8° Transformer le ministère des Outre-mer en un véritable ministère de plein exercice, structuré par bassin de vie ultramarin : la Direction des Outre-mer du ministère des Outre-mer (DGOM) doit être à cet effet une véritable administration de mission organisée par mission de bassin de vie : bassin amazonien pour la Guyane, bassin antillais pour la Martinique et la Guadeloupe, bassin indien pour la Réunion, bassin des Comores pour Mayotte, bassin pacifique pour la Nouvelle-Calédonie et Wallis et Futuna et bassin polynésien pour la Polynésien. Cela permettra ainsi une approche territorialisée pour chaque territoire, eu égard aux spécificités de chacun d’eux afin d’avoir d’une part, une connaissance complète et fine de chaque outre-mer et d’autre part, d’anticiper surtout ses problématiques et crises potentielles sur le plan sociétal. S’inscrire dans l’action permanente et non pas dans la réaction en fonction de crises. Apporter une réponse différenciée par territoire.

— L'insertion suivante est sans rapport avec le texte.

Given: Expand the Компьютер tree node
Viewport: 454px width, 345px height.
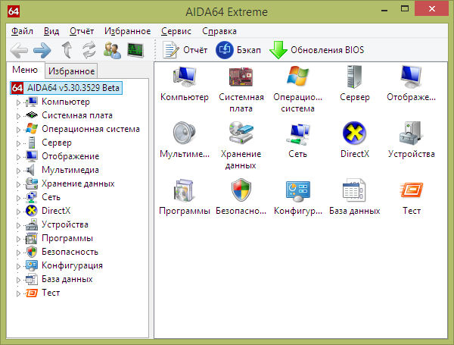Looking at the screenshot, I should pos(18,102).
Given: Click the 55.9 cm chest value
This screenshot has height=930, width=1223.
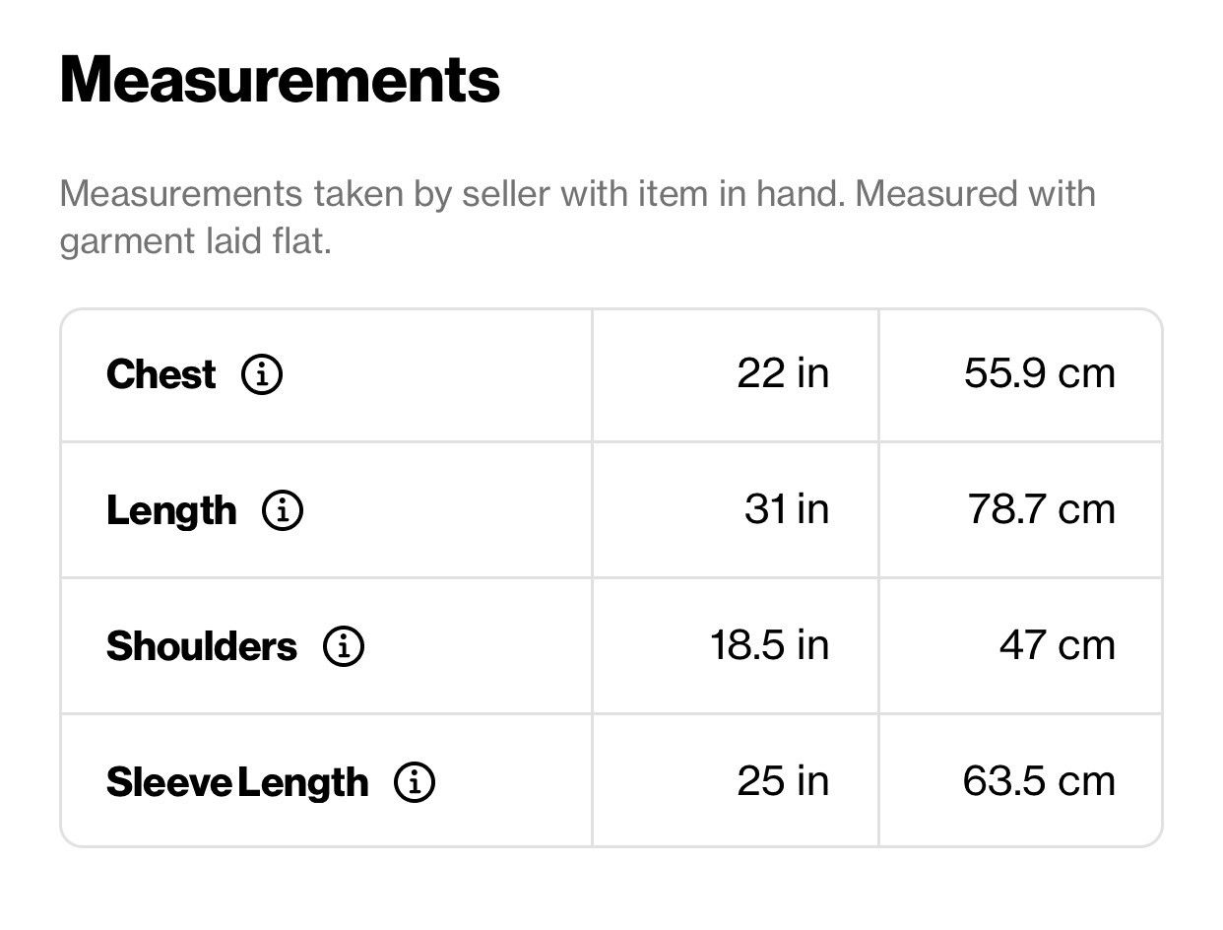Looking at the screenshot, I should tap(1040, 373).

9° Créer une direction « Outre-mer » au sein de la Chancellerie. Aujourd’hui, les politiques judiciaires ultramarines sont gérées de manière éclatée, sans vision d’ensemble. Une direction dédiée, travaillant en étroite collaboration avec le ministère des Outre-mer, permettrait de coordonner les actions, d’anticiper les crises, et de proposer des solutions sur mesure. Cette structure aurait pour mission d’harmoniser les pratiques entre les différents territoires, de suivre l’application des réformes, et de servir d’interface avec les acteurs locaux. Elle pourrait aussi jouer un rôle de veille stratégique, en identifiant les risques de tensions sociales ou de dysfonctionnements judiciaires avant qu’ils ne dégénèrent.
10° Instituer une conférence annuelle des chefs de cours et de juridictions ultramarines. Les chefs de cour et de juridictions ultramarins sont souvent isolés, confrontés à des défis uniques (éloignement, insécurité, pénurie de moyens) sans pouvoir compter sur un soutien suffisant de la Chancellerie. Une conférence annuelle, réunissant ces responsables, les ministres concernés et les représentants des barreaux, serait l’occasion de faire remonter les problèmes, de partager des solutions, et de définir une stratégie commune. Cette instance pourrait aussi associer des experts locaux (anthropologues, économistes) pour éclairer les débats. Cette conférence serait un outil de gouvernance participative, indispensable pour restaurer la confiance dans les institutions.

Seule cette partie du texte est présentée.